Over the coming years the museum projects direct visitors of 57,000 in 2016, 86,000 by year 2018 and 125,000 by year 2021. The museum aims to maintain schoolchildren and students as one third of the total audience.
The Museum of Brands, Packaging and Advertising is an educational charity that works with the local, national and global community to deliver engaging learning experiences related to its displays. More than half of the funding needed for this project has been raised thanks to corporate founders Diageo and DS Smith, along with grants from the John Lyon’s Charity and the Garfield Weston Foundation.
To further its educational offer the new home sees the launch of the museum’s first dedicated learning space, which means the Museum can now offer creative sessions Monday-Friday for learners of all ages along with reminiscence, family and community use. Group visit capacity has also tripled to 12 groups per day.
We’re proud to unveil the new Museum of Brands. With increasing visitor numbers, the new space has provided the opportunity to vastly improve the visitor experience and to present a brand new way of understanding British culture and lifestyle since the Industrial Revolution. With such a mass of material, it enables a variety of subjects to be put into context
Consumer historian and Museum founder Robert Opie
Charting the history of popular brands from the 1800s, the museum can draw attention to ones that have survived and those that are no longer with us: brands include Lyon’s individual fruit pies, Oxo, an array of Cadbury’s chocolate, Spangles and Watney’s Party Seven all on display among a total of 14,000 other items of daily life spanning two centuries of British consumer culture.
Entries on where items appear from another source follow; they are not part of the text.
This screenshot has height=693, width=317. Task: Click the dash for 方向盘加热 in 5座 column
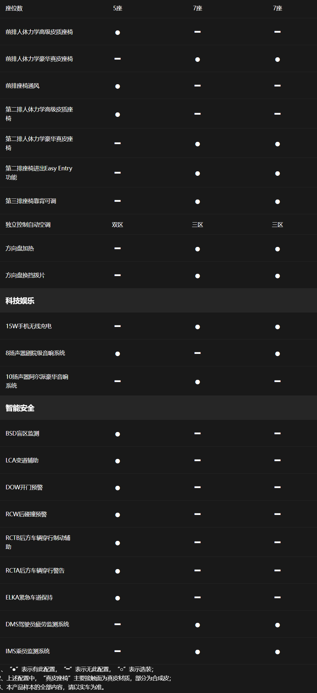[117, 248]
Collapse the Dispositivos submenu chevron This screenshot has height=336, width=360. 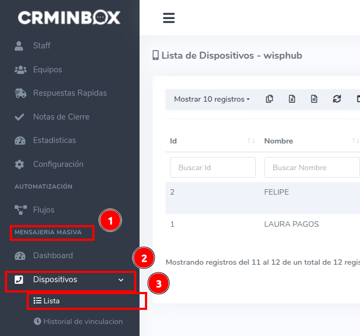(121, 280)
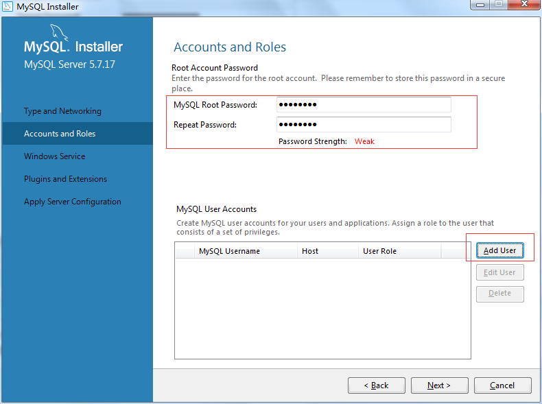The width and height of the screenshot is (542, 404).
Task: Click the MySQL Root Password field
Action: point(364,105)
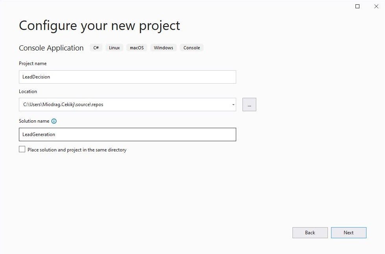385x254 pixels.
Task: Maximize the project configuration window
Action: [357, 6]
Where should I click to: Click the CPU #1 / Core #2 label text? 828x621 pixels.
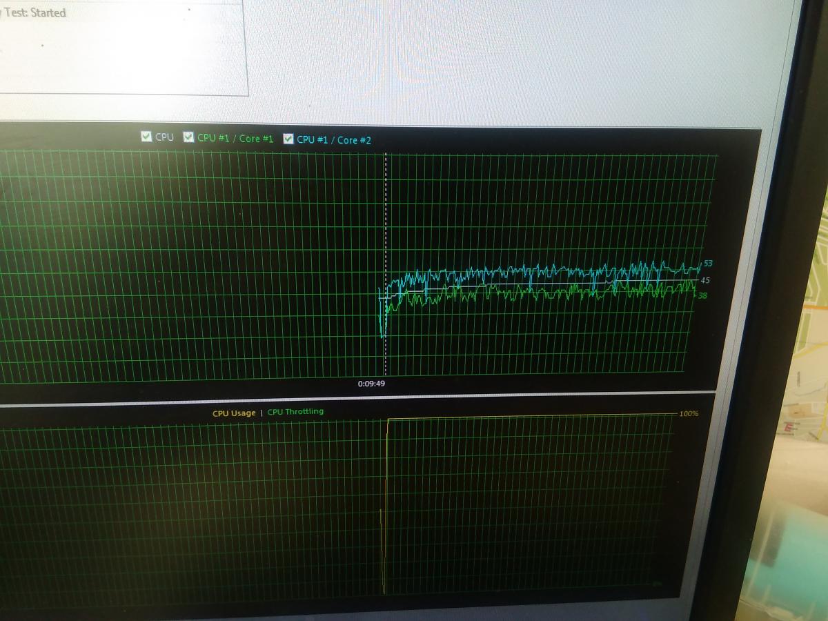[334, 140]
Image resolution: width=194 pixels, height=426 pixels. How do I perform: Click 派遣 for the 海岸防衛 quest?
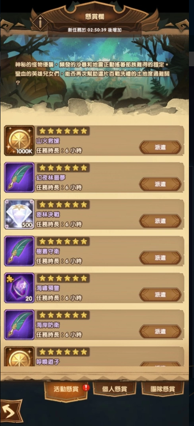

“More of the collection is on show, in bigger galleries and via an advertising screening room,” says Macauley. “The Museum’s ‘Time Tunnel’ starts with the advent of mass production during the Victorian era and is presented chronologically, this has been extended and we’ve added new 2000 and 2010 galleries, helping connect with younger visitors.”
The visitor experience has been improved vastly with the introduction of the museum’s first café, offering fresh food daily, with seating for 30 indoors plus 30 in our award-winning microclimate garden, and the retail space is 2.5 times bigger.
To fund the new Museum, the museum secured two corporate partners: British multi-nationals Diageo, owners of heritage brands that include Guinness, Pimm’s and Johnnie Walker, and DS Smith, a leading provider of corrugated packaging, recycling services, paper and plastics. Grants partners include the Garfield Weston Foundation and the John Lyon’s Charity.
The relocation and renovation project was budgeted at £1.6m to refit 2,040 m² for use as a Museum. The museum secured the new premises in March 2015 and the public launch of the new space will take place over the Easter Weekend.